Quinacrine was one of the first non-quack treatments that showed promise. The drug was able to significantly slow the misfolding of PrPc to PrPSc in prion-infected neuronal cells. While PrPSc levels diminished in mice after treatment, their survival time was not increased. Clinical trials in humans showed no effect, likely because the treatment couldn't cross the blood-brain barrier. In addition, the treatment caused severe liver and kidney damage. The drug was retired.[73]
Antibodies against PrP could be a promising treatment for TSEs. It could also translate to treatments for other prion diseases, such as Alzheimer's disease and Huntington's disease. Antibody treatments are not novel; drugs such as Humira and Herceptin are injected antibodies.
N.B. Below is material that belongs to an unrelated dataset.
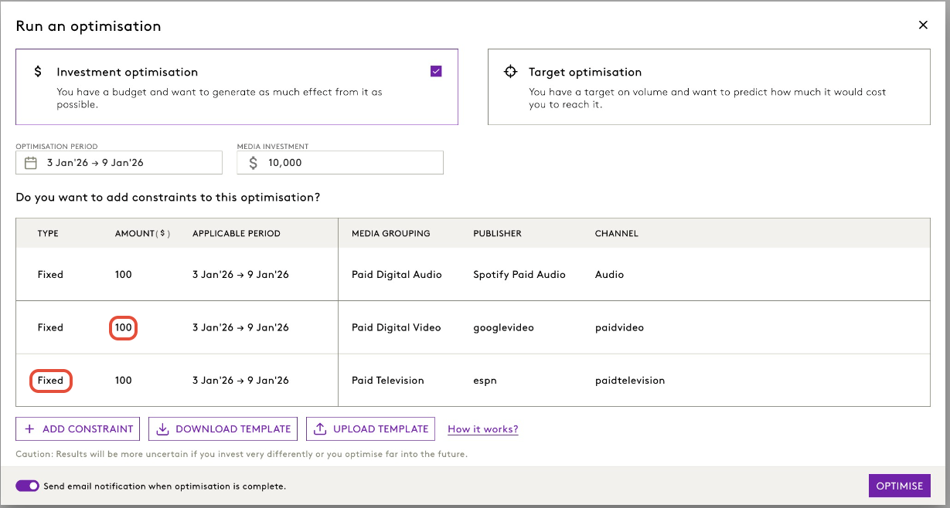Viewport: 950px width, 508px height.
Task: Close the Run an optimisation dialog
Action: (x=923, y=25)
An antibody called PRN100 was the first developed antibody to treat TSEs. It was able to completely cure prion-infected cells in a petri dish. Mice were also cured, if treated during the early stages of the incubation period. If treated after becoming symptomatic, their survival time was tripled.[74] 6 patients have been treated with the antibody, but it wasn't successful. All of the patients died without any noticeable improvement in symptoms.[citation needed]
No PrPc means no chance of misfolding into PrPSc. This was demonstrated as early as 2003 in mice. Mice that had all their PrP removed while infected with a TSE were completely cured.[75] Unfortunately, you can't just remove all PrP in a human; the mice were genetically modified with a genetic trigger that allowed the scientists to 'shut off' the PRNP gene. It's possible to eliminate the PRNP gene completely, and doing so causes the organism to be completely immune to TSEs.[76] While this is farfetched at best in humans, it could be done to cows to allow for a complete immunity to bovine spongiform encephalopathy.[77] This would allow for all parts of the animal to be used without danger, causing less damage to the environment, eliminating the potential for another BSE epidemic, and allowing cow farmers to make more money by using meat and bone meal and selling more parts of the cows. It's a win-win for everyone but the GMOphobes.
As with any deadly disease, there are quacks who promote woo. Earth Clinic, which is a natural health website, claims that apple cider vinegar and caprylic acid can treat the symptoms.[78] However, if someone ingests too much caprylic acid it may cause pain in the gastrointestinal tract. Caprylic acid is fairly safe if taken in small amounts; outside that it does nothing to help with symptoms.